## PASSAGE SHOWN:
>>>

How about getting him clipped down short especially on his feet, rear end and tummy so you can rinse him clean every couple days? How much of a beard do you allow? Perhaps getting that trimmed down and kept cleaner would help. I had a JRT that came with quite the beard, over time I shortened it and he still looked properly wiry even with the muzzle bit at upper lip level.

I live in a really dry climate and put down an old bath towel on wet days to wipe feet off before they come in the house. Easy since it doesn't happen often. You could start a new routine, foot bath before coming in.


----------



## marypetlover (Mar 30, 2017)

Yes we've been having him wipe his feet before he comes up and we take him to get groomed about once a month and rinse him every 2 weeks or so but he continues to stink so I think it's probably something with his diet. We keep his feet, privates, beard, etc pretty short. We try our best to keep him out of the cat food but he's a sneaky catfood-loving guy so he does get some every so often, could that be causing the stink do you think? For his food he gets kirkland organic brand dry and wet food.

<<<

## THE DATA:
>>>

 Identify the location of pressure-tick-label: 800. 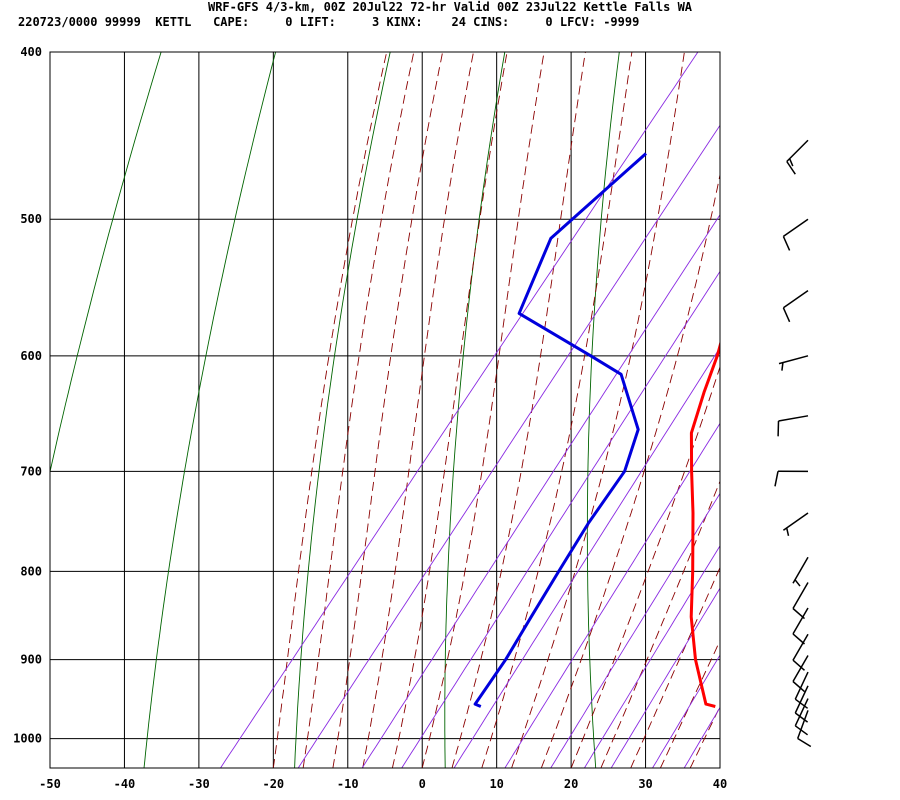
(31, 571).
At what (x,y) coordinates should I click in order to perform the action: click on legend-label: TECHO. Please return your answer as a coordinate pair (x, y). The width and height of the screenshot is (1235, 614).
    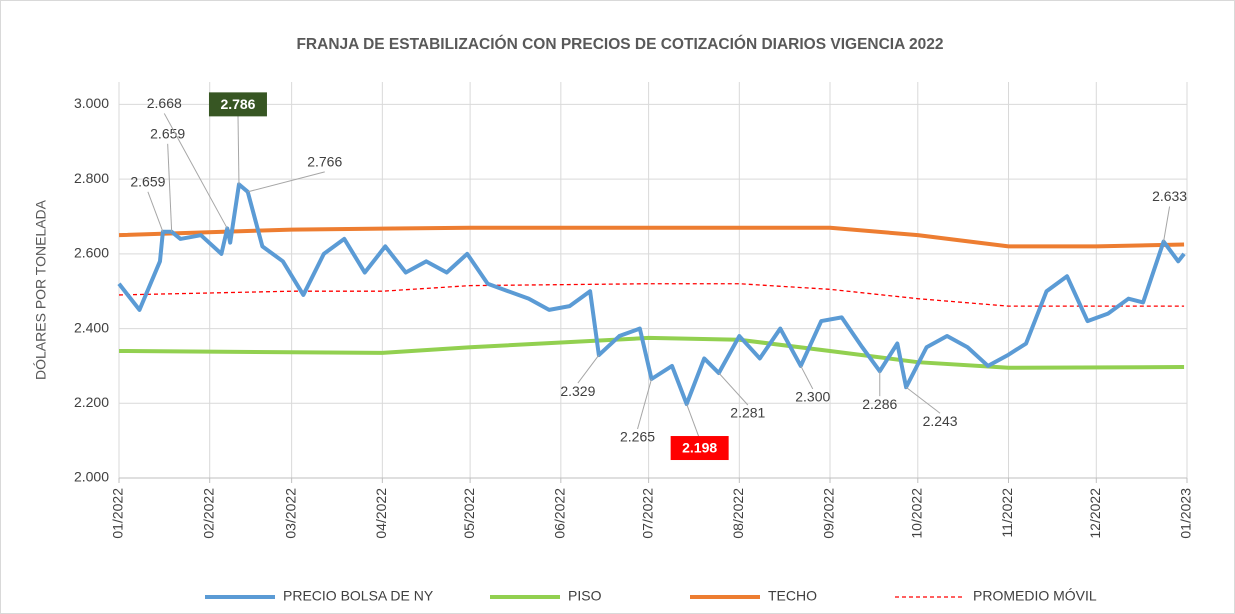
    Looking at the image, I should click on (792, 596).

<<<

## PROBLEM TO WORK ON:
Pick up the forum thread above about the dog that keeps smelling despite grooming, and continue it from where it stops.

## SOLVED PROBLEM:
----------



## Kathyy (Jun 15, 2008)

Are his anal sacs healthy? Even though I emptied them when they bothered her Sassy stunk as she licked the area.

Grooming once a month is really great but are you combing/brushing him out between sessions? Especially if he is getting wet stuff could be trapped in all his fuzz.

Other than it being too much food and the poor cat isn't getting fed it's fine for a dog to eat cat food. Cats cannot thrive on dog food but the other way around is okay.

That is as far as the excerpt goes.